• **Short problem**:
Convert the data into a JSON list of strings, one string per line and no blank lines, beginning at the line that contains "This screenshot has" and ending after the line that contains "configure skin is". Omit the pictures.

• **Provided data**:
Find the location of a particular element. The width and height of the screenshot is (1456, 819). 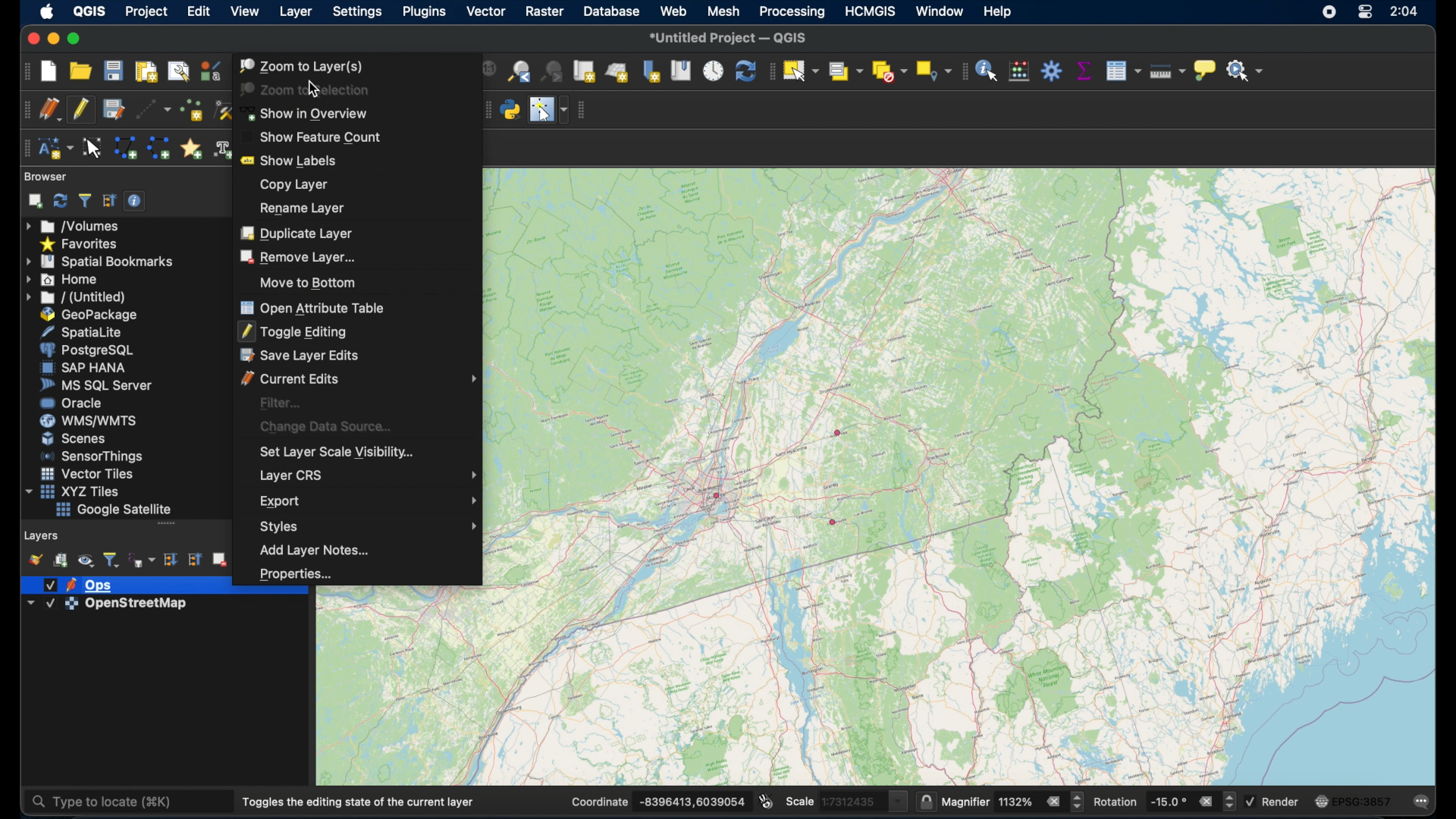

--

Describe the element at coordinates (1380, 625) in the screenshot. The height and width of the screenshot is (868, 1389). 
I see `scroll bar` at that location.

...

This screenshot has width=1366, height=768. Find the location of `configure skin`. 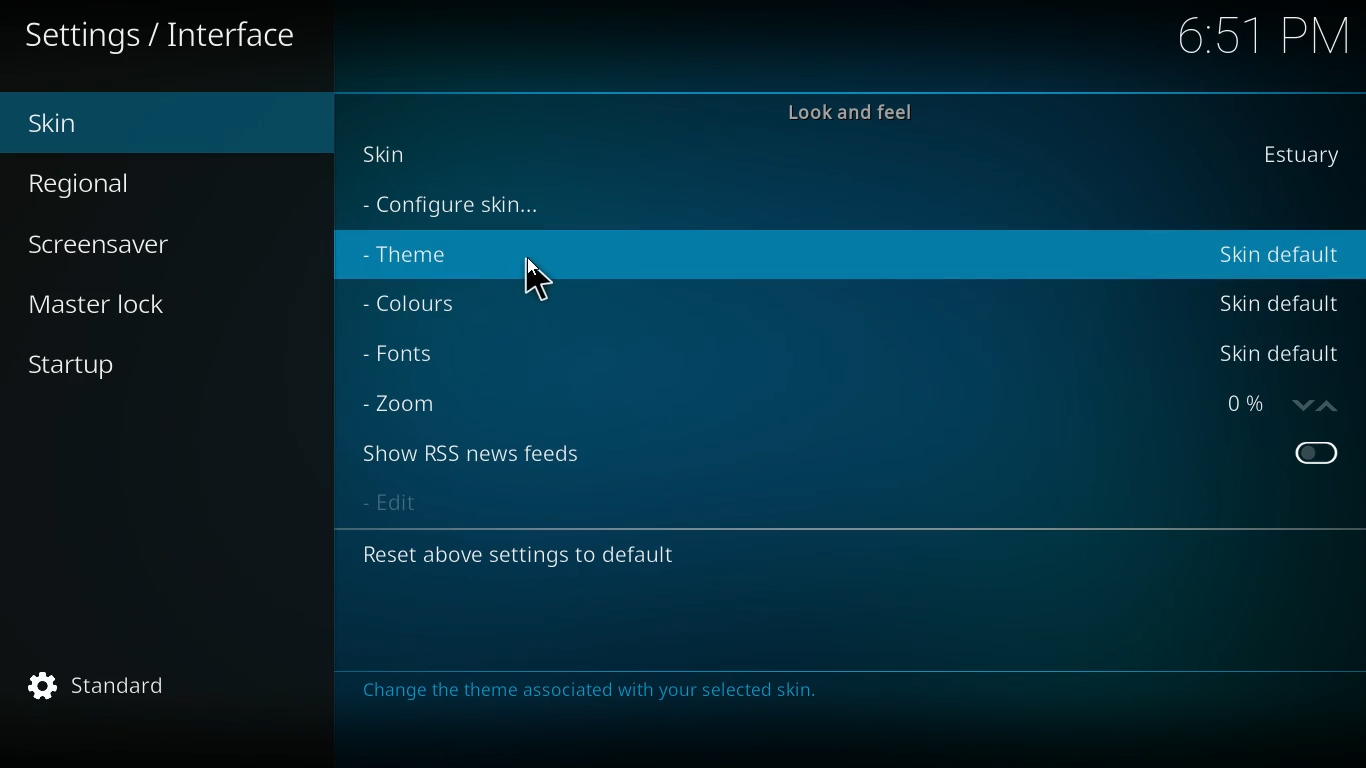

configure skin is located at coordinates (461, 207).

• **Answer for this exercise**:
[
  "This screenshot has width=1366, height=768. Find the location of `configure skin`. ",
  "configure skin is located at coordinates (461, 207)."
]